Treatment of Pulmonary Infection Caused by MRSA Skin Infection
For pulmonary infection caused by MRSA skin infection, vancomycin (15-20 mg/kg IV every 8-12 hours with goal trough levels of 15-20 mg/L) or linezolid (600 mg IV/PO twice daily) is recommended as first-line therapy for 7-21 days depending on infection severity. 1
Treatment Algorithm
First-Line Options:
Vancomycin IV
- Dosing: 15-20 mg/kg IV every 8-12 hours
- Target trough concentration: 15-20 mg/L
- Duration: 7-21 days (depending on severity)
- Monitoring: Trough levels before 4th dose and twice weekly thereafter
Linezolid
- Dosing: 600 mg IV/PO twice daily
- Duration: 7-21 days (depending on severity)
- Advantage: Excellent lung penetration and oral bioavailability
Alternative Options (if first-line agents cannot be used):
- Clindamycin: 600 mg IV/PO three times daily (only if strain is susceptible)

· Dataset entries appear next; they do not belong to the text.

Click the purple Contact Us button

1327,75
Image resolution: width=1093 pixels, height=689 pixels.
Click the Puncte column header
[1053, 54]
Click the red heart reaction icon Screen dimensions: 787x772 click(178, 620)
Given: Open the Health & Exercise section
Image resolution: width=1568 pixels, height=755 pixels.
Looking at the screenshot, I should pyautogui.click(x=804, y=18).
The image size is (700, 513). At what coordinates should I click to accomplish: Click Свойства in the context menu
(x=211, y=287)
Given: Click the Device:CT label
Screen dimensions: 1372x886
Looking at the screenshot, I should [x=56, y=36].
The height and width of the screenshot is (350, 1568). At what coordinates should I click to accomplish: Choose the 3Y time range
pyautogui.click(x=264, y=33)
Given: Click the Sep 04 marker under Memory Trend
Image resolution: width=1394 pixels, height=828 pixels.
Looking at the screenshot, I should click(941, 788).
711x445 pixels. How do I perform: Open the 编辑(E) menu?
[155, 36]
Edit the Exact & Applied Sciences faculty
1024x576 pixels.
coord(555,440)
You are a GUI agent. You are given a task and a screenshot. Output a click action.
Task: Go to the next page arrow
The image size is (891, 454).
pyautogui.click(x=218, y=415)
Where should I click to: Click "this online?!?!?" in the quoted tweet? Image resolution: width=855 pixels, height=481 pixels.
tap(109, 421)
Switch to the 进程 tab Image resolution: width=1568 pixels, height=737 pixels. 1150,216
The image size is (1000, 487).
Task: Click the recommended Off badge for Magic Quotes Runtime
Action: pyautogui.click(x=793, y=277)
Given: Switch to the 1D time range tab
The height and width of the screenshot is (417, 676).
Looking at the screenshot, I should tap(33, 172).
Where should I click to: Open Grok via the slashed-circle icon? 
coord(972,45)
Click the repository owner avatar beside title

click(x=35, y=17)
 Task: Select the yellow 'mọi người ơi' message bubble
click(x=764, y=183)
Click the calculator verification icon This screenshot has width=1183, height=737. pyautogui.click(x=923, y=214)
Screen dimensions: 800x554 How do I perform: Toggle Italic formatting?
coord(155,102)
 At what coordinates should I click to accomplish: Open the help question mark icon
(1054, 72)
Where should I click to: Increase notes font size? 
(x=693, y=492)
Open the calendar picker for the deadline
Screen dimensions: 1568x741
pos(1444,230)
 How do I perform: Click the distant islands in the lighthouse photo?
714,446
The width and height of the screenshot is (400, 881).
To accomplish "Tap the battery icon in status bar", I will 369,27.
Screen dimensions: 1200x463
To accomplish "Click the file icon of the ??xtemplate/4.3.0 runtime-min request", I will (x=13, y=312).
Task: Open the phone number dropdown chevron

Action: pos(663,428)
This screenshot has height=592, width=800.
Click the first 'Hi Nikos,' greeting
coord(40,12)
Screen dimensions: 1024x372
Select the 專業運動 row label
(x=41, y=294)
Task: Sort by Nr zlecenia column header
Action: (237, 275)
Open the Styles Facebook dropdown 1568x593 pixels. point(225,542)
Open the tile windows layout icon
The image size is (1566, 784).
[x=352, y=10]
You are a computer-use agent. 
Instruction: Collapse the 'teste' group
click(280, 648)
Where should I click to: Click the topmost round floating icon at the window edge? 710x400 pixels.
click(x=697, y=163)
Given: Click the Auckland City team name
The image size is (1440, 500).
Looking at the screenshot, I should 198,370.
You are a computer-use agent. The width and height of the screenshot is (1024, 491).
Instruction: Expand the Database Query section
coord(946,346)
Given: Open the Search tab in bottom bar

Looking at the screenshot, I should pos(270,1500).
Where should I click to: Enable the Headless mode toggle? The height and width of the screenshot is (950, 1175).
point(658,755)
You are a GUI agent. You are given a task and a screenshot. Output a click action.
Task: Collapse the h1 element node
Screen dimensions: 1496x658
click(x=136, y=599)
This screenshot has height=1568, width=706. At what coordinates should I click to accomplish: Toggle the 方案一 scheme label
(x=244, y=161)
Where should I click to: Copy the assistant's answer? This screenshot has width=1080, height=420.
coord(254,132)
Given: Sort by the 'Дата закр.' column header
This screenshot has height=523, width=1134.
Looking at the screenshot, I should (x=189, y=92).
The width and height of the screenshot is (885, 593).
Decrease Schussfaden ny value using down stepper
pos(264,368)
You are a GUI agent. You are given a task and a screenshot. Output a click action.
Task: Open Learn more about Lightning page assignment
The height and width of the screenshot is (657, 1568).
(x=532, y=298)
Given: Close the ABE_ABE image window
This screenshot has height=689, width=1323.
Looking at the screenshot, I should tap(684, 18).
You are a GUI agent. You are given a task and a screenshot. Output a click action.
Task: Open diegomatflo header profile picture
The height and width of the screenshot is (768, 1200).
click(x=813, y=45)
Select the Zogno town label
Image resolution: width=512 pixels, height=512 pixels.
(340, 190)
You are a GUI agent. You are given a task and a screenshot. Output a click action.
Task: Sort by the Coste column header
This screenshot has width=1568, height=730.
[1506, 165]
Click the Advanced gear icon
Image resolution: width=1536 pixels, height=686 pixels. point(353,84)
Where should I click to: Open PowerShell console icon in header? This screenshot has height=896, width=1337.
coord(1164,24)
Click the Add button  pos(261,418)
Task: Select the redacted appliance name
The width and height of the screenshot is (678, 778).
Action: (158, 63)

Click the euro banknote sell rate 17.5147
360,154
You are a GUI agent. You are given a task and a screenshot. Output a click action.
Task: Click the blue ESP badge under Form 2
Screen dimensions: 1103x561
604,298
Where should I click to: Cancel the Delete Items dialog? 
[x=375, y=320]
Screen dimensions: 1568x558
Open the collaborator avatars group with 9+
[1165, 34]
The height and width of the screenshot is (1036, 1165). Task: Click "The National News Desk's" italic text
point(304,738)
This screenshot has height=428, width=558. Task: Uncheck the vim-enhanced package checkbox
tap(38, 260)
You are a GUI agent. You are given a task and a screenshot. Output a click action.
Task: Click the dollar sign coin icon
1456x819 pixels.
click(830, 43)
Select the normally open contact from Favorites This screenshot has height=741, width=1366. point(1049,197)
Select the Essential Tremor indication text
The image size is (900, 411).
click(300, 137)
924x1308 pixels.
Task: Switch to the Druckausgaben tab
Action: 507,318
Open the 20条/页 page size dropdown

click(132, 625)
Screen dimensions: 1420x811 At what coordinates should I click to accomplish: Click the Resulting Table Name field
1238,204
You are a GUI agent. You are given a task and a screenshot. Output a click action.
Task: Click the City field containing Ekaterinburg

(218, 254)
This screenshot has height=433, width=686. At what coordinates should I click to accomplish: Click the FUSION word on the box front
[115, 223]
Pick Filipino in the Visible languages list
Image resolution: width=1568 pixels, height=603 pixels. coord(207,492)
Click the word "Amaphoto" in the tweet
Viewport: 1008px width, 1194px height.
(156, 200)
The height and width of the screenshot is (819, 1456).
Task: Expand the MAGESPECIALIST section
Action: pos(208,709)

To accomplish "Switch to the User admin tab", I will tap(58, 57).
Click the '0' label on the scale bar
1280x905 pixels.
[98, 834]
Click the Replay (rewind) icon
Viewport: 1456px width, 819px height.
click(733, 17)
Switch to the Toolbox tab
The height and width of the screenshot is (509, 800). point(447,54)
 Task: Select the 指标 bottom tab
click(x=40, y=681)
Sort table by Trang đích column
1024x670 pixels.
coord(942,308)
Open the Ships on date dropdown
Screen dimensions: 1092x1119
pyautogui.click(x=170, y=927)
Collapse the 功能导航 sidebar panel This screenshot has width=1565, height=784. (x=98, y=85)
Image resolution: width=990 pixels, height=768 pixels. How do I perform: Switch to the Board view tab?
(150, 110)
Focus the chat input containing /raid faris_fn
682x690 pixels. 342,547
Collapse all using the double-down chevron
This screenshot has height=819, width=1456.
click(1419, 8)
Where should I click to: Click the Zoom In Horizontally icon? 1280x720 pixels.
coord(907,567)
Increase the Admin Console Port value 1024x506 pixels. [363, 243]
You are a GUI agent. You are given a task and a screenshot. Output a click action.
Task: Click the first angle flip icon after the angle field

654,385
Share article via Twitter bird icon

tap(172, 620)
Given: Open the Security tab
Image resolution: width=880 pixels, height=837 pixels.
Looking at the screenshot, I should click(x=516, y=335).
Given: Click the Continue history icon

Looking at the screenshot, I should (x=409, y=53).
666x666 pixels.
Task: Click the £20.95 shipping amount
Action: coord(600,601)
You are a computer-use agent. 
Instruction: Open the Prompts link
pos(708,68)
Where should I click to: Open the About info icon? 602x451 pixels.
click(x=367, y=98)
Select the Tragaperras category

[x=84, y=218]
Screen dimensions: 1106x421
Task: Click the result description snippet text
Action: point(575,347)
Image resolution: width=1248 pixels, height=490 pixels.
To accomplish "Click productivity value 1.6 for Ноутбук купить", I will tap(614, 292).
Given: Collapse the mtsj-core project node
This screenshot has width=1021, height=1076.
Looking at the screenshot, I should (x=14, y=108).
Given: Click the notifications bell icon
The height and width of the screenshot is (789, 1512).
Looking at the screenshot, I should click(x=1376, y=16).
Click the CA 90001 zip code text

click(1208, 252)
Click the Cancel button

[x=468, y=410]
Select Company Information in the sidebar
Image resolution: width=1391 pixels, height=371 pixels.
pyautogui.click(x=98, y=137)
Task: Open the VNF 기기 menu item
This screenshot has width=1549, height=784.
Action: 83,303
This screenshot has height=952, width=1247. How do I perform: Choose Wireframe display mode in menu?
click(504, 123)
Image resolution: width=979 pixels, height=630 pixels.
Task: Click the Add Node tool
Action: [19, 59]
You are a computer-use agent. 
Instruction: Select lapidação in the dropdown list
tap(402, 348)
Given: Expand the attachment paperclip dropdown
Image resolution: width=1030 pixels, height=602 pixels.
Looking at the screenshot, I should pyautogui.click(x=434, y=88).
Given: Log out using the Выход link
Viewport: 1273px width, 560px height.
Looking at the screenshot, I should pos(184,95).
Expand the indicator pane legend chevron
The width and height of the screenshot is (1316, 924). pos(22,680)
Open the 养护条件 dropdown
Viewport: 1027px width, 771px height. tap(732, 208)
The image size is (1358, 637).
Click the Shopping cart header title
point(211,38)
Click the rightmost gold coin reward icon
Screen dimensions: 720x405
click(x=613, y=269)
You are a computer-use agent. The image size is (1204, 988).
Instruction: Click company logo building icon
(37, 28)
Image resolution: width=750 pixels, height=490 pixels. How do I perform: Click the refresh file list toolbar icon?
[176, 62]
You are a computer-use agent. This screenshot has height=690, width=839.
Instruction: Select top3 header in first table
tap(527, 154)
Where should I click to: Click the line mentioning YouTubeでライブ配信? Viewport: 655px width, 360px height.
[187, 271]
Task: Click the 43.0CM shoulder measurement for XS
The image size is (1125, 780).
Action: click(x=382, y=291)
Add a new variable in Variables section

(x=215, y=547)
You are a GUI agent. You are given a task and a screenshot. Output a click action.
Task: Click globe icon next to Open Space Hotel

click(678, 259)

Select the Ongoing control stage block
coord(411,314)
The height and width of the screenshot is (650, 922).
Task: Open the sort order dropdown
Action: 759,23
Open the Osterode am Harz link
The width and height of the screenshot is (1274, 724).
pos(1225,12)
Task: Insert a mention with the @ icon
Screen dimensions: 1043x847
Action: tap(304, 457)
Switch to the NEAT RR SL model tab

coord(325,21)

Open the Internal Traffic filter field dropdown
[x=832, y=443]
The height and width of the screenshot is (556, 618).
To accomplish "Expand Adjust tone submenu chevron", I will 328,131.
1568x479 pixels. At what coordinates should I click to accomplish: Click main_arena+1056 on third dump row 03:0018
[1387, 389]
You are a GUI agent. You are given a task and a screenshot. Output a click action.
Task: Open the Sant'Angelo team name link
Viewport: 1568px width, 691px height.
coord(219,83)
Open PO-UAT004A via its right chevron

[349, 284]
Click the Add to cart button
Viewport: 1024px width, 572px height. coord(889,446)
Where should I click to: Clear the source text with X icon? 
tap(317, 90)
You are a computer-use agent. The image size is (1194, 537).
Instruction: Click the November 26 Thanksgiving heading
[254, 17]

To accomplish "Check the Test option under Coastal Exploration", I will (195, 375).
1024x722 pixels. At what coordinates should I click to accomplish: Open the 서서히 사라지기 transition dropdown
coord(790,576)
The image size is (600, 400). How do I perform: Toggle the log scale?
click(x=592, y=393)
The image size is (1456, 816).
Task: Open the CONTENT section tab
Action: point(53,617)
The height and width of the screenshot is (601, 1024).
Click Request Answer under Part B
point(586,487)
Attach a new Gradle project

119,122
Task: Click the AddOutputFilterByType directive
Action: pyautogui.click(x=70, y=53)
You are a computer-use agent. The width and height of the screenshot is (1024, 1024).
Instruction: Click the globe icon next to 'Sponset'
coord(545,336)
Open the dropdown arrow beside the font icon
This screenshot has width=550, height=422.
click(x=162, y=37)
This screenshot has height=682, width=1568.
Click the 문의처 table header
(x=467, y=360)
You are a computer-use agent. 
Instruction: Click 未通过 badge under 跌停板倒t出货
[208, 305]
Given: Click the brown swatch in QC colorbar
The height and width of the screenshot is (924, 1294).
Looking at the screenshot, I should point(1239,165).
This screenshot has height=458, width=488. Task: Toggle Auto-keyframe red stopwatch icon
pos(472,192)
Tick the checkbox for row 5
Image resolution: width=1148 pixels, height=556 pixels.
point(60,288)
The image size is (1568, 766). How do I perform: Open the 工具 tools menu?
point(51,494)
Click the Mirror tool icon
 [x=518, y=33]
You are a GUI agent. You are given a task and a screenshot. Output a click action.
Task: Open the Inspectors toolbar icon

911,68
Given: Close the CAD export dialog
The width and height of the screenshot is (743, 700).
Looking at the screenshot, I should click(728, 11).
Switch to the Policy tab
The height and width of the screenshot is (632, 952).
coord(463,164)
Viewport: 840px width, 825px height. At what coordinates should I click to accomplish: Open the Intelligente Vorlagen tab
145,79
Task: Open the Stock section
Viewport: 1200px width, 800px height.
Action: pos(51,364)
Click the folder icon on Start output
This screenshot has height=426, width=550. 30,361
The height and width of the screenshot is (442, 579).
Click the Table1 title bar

- Daptomycin: Not recommended for pneumonia due to inactivation by pulmonary surfactant
Clinical Considerations
Risk Stratification
- High mortality risk factors:
- Need for ventilatory support
- Septic shock
- Extensive pulmonary involvement
- Immunocompromised state
Vancomycin Considerations
- Initial dosing of 1g IV every 12 hours is unlikely to achieve target trough concentrations in critically ill patients 2
- Higher doses (at least 1g IV every 8 hours) are often needed to achieve therapeutic levels
- Therapeutic efficacy is best predicted by AUC/MIC ratio ≥400 for respiratory infections 3
- Monitor renal function regularly as nephrotoxicity increases with higher trough levels 4
Linezolid Advantages
- Equal bioavailability between IV and oral formulations
- Excellent penetration into lung tissue
- May have superior outcomes compared to vancomycin in MRSA pneumonia 5
- Successful use documented in cases of MRSA pulmonary infections 6
Adjunctive Measures
- Obtain respiratory cultures to confirm MRSA and determine antibiotic susceptibilities
- Drain any associated empyema if present
- Address the primary skin source with appropriate drainage and local care
Duration of Therapy
- Uncomplicated infections: 7-14 days
- Complicated infections (empyema, cavitation, slow response): 14-21 days
- Monitor clinical response (fever, oxygenation, white blood cell count)
Common Pitfalls to Avoid
- Inadequate vancomycin dosing: Standard 1g q12h dosing often fails to achieve therapeutic levels in critically ill patients
- Failure to monitor vancomycin levels: Target trough concentrations of 15-20 mg/L are essential for MRSA pneumonia
- Overlooking the primary skin source: Concurrent treatment of the skin infection is necessary to prevent reinfection
- Inappropriate use of daptomycin: Should be avoided for pulmonary infections due to inactivation by lung surfactant
- Delayed therapy: Empiric coverage for MRSA should be initiated promptly in patients with risk factors for MRSA infection
The 2016 IDSA/ATS guidelines strongly support these recommendations for MRSA pneumonia, with particular emphasis on achieving adequate vancomycin trough concentrations or using linezolid as an equally effective alternative 1.